High costs, risk and complexity fuel new strategies

By Ed Sperling

Santa Clara, Calif. –There are three new buzzwords you’ll be hearing a lot about in coming months: ecosystem, reusability and platforms.

We’ve all heard them many times before, of course, but we’re about to be barraged with them. As the price of developing SoCs continues a race for the stratosphere, the table stakes for getting into the business, doing something wrong that could put you out of business, or doing everything right but miscalculating the payback are potentially career-limiting moves.

ARM joined hands with the Common Platform last week, and today at the opening of the ARM Developers Conference the company—with the help of Common Platform member Chartered Semiconductor–began detailing just how ugly the convergence of technology and business has become.

ARM sees an upside in all of this, of course. Its partner base is growing, which means an increase in IP licensing and an emphasis on reusable, integrated IP blocks. Complexity feeds into the IP licensing model, particularly when the IP is integrated with other IP blocks and verified to work as a package.

Warren East, ARM’s chairman, said the macro market changes are opening vast new opportunities for those who can take advantage of them. The difficulty is mapping the changes to the right features, the right form factors and the right market segments, some of which are still ill-defined.

 “In Web 2.0, there is no typical consumer yet,” East said. “There in lies lots of opportunity and excitement.”

ARM’s focus on energy efficiency, which years ago was considered a plus, is now considered “the killer feature,” East said. Adding the ability to assemble devices relatively quickly using integrated and tested off-the-shelf parts—which includes IP—to help shield system developers from some of the complexity only makes the package more attractive.

But none of this totally gets around the growing complexity and rising risk, which accounts for the interdependency that has sprung up in the electronics industry. Kevin Meyer, VP of industry marketing and platform alliances at Chartered, said it now requires 5 million units be shipped to recover design costs—and that’s providing you’ve done everything right. The cost of a missed market window has risen from 8 percent two decades ago to 24 percent, which is enough to kill many companies.

“The smart companies will figure it out and offset up-front fixed costs by taking advantage of recurring costs,” Meyer said. “That means greater design re-use.”

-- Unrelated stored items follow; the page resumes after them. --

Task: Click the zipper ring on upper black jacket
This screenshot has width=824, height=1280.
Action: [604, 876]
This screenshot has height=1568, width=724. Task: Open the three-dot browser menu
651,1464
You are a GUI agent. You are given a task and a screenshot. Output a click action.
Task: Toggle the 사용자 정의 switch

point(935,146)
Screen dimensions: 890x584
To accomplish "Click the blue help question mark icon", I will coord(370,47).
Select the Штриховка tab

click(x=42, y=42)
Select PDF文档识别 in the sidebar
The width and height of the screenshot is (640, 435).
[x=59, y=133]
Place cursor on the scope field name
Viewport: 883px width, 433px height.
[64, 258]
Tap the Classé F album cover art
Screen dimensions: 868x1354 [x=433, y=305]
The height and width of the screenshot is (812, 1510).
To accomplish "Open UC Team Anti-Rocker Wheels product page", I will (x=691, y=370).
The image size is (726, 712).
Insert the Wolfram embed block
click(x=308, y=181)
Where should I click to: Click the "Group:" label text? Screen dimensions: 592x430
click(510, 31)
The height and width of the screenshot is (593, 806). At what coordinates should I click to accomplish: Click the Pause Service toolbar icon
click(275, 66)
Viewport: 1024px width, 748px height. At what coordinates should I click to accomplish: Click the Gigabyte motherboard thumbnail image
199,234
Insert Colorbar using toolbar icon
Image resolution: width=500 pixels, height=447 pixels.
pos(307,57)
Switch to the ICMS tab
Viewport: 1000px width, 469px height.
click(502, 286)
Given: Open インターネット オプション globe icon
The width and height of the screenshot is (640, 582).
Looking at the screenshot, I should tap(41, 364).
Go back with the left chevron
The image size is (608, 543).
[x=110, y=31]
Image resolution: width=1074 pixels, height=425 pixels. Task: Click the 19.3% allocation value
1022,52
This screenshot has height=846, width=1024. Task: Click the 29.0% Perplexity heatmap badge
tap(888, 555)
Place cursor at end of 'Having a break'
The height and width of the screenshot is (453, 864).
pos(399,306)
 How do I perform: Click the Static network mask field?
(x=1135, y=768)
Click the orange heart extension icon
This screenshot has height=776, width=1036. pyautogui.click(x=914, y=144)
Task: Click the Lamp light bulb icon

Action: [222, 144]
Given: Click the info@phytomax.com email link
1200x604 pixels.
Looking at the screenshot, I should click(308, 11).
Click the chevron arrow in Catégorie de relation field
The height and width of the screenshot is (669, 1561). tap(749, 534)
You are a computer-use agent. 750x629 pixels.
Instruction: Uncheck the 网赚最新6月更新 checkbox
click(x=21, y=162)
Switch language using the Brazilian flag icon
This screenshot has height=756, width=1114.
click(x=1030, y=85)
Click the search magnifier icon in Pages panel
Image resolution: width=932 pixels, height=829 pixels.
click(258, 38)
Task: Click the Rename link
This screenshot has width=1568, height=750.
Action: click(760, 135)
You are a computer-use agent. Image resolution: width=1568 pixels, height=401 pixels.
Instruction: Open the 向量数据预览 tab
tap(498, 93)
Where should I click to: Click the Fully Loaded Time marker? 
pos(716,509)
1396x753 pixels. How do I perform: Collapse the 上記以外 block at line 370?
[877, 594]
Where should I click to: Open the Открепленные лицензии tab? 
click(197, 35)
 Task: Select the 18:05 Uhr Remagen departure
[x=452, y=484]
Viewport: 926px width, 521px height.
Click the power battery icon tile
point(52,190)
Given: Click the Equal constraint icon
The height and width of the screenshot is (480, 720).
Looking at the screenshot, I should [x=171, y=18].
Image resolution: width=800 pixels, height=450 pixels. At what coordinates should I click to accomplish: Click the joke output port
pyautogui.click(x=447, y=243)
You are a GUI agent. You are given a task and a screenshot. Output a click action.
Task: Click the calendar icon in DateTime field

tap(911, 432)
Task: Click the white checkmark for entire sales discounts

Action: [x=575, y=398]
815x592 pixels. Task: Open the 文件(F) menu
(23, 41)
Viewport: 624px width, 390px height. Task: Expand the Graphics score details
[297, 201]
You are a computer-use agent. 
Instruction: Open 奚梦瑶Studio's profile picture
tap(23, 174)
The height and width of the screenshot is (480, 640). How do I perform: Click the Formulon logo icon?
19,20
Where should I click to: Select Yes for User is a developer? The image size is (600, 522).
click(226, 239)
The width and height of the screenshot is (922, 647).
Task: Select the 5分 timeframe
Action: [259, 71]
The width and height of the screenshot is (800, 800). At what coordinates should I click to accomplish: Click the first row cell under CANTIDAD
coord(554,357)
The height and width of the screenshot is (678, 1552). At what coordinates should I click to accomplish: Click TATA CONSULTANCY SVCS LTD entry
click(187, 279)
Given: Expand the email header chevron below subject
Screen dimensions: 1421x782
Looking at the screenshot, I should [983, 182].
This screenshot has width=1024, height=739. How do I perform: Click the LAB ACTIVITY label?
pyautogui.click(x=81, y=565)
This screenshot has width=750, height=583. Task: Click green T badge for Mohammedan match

He said companies also have started to do business differently. While foundries are creating new processes every two years, keeping pace with the Moore’s Law road map, many of their customers are skipping process nodes. “The 40nm to 45nm process node is not one that everyone will take advantage of.”

He said some companies are moving directly from 65nm to 32nm, and will likely ride that process a half node to 28nm to minimize costs and risk. “If you make an incorrect choice, it’s difficult to get back,” he said.